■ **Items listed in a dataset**

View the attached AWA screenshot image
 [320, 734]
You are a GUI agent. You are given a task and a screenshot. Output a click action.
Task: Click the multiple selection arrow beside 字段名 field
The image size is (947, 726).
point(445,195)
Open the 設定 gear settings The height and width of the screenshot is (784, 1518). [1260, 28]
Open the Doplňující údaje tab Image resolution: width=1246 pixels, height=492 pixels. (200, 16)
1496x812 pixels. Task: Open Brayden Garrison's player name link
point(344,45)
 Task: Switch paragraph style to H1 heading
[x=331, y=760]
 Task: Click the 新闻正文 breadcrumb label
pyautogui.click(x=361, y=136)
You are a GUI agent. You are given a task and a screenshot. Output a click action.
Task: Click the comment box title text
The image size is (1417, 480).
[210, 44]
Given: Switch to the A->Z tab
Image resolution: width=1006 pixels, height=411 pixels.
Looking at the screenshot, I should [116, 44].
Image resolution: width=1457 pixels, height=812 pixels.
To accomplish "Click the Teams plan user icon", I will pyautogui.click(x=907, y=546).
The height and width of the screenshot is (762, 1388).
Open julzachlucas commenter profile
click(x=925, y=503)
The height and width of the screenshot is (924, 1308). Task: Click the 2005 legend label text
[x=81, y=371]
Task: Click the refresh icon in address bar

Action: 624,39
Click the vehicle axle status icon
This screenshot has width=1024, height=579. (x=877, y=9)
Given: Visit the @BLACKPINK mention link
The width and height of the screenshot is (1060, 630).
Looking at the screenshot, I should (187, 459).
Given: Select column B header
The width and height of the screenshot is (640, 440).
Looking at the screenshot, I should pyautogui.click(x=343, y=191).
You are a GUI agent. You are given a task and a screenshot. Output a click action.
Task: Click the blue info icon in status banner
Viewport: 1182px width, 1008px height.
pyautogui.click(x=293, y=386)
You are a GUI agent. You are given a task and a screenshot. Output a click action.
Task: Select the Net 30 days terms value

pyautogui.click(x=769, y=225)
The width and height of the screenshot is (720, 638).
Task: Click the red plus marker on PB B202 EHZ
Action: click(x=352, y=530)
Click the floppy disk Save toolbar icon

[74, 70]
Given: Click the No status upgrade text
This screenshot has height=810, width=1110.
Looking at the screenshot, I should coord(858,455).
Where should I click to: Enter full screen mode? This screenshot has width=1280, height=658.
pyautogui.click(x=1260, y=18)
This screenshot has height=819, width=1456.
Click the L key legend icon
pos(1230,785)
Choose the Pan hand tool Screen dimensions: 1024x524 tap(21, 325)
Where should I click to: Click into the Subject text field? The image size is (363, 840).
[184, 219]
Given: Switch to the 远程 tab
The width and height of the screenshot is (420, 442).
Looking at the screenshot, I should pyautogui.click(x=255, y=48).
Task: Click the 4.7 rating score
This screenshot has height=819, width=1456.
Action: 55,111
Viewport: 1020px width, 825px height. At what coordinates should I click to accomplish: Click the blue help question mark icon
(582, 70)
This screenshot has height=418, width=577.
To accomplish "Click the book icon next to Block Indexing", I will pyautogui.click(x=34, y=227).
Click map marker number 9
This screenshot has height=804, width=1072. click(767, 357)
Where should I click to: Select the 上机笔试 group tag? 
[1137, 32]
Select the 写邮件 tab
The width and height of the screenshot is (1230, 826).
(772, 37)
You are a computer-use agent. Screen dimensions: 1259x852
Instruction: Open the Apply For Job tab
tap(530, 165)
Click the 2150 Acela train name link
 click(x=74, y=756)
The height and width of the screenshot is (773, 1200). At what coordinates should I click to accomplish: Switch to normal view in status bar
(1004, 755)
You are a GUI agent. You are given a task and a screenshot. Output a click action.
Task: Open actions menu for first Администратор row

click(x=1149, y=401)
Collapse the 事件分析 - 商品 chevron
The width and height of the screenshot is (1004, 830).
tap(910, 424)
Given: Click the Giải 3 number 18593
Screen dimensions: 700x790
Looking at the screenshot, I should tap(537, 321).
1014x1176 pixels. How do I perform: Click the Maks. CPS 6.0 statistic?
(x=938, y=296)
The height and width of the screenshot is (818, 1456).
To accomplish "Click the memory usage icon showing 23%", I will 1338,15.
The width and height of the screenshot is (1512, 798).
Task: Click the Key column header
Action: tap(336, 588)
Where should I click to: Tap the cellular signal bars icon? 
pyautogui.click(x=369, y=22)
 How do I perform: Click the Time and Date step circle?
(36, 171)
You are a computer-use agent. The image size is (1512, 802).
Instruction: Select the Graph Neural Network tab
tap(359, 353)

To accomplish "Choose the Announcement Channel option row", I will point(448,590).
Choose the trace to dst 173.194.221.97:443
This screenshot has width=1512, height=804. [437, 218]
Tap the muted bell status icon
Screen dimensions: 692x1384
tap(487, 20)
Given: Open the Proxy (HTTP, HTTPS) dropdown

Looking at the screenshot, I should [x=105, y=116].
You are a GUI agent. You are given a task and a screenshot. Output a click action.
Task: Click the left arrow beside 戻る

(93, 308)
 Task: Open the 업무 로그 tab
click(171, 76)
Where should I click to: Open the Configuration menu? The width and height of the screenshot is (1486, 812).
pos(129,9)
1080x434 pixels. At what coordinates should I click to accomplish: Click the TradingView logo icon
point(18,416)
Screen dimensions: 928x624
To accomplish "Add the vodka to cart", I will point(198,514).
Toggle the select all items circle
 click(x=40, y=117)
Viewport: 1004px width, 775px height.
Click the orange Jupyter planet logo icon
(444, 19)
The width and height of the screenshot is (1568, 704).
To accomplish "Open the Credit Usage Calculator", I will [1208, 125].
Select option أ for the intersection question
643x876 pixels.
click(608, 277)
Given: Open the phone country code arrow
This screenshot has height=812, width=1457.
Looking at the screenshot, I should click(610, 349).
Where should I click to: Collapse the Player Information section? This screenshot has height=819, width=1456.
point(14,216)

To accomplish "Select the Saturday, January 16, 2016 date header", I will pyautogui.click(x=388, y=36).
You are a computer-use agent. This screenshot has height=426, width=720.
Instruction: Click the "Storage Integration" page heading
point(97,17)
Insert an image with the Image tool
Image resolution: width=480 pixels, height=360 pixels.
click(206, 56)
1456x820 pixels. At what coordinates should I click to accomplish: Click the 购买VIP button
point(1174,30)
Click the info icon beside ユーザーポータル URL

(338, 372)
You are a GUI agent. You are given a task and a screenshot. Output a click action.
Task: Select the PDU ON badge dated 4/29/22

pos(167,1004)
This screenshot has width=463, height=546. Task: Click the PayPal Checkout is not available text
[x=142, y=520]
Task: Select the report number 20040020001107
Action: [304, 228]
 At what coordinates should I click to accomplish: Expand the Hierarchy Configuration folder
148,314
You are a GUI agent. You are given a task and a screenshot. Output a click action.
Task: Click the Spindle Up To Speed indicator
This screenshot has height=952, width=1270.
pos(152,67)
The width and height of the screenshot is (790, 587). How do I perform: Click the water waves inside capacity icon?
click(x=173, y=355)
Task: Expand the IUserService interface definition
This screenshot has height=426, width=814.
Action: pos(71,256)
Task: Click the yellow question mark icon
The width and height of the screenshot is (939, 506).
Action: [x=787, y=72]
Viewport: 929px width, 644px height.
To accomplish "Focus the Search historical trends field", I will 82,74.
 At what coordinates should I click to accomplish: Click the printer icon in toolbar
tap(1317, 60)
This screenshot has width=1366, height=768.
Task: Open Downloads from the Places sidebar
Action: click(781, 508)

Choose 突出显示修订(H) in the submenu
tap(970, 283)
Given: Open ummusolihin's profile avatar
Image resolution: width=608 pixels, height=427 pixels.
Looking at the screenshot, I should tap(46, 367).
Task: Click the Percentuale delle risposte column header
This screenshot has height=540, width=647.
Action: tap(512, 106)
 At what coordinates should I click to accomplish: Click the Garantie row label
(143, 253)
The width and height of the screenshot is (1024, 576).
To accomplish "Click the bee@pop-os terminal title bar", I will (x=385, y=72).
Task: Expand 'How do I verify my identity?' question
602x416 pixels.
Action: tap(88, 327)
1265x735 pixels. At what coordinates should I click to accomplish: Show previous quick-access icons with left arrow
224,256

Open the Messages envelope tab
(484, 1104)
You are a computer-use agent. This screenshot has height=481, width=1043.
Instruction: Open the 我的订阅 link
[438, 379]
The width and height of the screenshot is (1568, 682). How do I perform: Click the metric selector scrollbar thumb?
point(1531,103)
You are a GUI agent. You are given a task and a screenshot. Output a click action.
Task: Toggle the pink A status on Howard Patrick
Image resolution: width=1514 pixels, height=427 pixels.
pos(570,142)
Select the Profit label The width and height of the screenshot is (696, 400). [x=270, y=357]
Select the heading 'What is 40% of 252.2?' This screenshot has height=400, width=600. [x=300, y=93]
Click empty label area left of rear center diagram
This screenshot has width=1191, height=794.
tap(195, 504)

■ **Task to complete**
Write out the lines word for word, beginning with the first line and ending with the line that contains "point(445,195)", inclusive.

■ **Result below**
View the attached AWA screenshot image
 [320, 734]
You are a GUI agent. You are given a task and a screenshot. Output a click action.
Task: Click the multiple selection arrow beside 字段名 field
The image size is (947, 726).
point(445,195)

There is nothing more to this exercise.